## Work task
From the material that follows, please give the number of lines containing the string "secas", and that number alone.

------------------------------------

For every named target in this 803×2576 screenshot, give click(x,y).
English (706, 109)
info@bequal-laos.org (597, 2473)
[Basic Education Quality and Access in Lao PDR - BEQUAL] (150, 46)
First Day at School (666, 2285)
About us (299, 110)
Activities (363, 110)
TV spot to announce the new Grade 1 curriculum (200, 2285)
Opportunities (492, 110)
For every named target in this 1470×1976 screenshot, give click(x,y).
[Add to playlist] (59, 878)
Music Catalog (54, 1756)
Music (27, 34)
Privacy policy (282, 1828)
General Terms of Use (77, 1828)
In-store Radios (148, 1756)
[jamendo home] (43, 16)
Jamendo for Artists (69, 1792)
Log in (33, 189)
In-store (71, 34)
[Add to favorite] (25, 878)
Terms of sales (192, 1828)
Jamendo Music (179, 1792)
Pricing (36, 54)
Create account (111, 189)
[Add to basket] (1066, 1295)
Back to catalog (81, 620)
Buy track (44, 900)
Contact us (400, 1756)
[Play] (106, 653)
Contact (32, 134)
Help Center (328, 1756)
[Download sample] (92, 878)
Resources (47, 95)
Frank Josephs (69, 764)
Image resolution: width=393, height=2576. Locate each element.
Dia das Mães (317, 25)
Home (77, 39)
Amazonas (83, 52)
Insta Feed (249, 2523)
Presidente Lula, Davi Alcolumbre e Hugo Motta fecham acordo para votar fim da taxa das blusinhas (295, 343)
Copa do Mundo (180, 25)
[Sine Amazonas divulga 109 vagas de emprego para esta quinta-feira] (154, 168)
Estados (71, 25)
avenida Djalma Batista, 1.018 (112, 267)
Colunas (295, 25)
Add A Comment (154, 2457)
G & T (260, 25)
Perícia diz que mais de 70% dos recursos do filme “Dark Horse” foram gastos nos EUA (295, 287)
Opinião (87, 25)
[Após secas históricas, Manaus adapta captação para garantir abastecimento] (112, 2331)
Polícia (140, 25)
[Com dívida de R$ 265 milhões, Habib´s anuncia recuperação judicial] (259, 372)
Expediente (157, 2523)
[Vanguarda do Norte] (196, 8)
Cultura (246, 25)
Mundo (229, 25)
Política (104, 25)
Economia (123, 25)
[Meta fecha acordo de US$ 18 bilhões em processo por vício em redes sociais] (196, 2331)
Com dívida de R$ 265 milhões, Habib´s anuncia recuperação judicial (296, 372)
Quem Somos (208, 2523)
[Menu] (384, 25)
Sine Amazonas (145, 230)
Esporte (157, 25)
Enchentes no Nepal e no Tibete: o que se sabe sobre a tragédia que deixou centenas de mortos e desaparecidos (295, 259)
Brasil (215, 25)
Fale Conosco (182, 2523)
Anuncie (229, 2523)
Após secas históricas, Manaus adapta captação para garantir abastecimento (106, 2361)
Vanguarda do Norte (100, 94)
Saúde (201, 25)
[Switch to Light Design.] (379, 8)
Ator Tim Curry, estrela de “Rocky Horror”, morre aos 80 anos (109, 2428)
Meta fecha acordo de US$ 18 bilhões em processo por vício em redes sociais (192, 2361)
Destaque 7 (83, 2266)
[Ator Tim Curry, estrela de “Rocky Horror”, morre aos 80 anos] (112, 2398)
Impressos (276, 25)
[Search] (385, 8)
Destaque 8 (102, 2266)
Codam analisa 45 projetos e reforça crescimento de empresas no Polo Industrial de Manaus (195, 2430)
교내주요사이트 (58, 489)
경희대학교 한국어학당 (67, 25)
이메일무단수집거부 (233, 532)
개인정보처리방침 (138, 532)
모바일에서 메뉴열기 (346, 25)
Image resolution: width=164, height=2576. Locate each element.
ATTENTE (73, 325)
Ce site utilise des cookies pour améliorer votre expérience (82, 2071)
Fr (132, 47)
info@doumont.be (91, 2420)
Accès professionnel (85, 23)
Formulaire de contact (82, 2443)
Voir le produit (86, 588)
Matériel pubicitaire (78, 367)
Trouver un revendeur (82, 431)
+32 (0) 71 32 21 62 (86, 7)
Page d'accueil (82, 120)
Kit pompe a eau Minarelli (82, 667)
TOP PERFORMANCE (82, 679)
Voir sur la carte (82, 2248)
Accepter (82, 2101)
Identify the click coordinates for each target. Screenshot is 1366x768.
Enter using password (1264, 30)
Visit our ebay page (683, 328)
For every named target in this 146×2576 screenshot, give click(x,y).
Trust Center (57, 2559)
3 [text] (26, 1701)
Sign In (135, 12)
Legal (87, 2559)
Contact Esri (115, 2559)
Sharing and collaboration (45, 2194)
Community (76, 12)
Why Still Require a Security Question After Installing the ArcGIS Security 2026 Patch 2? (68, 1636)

------------------------------------

## Answer to this exercise
2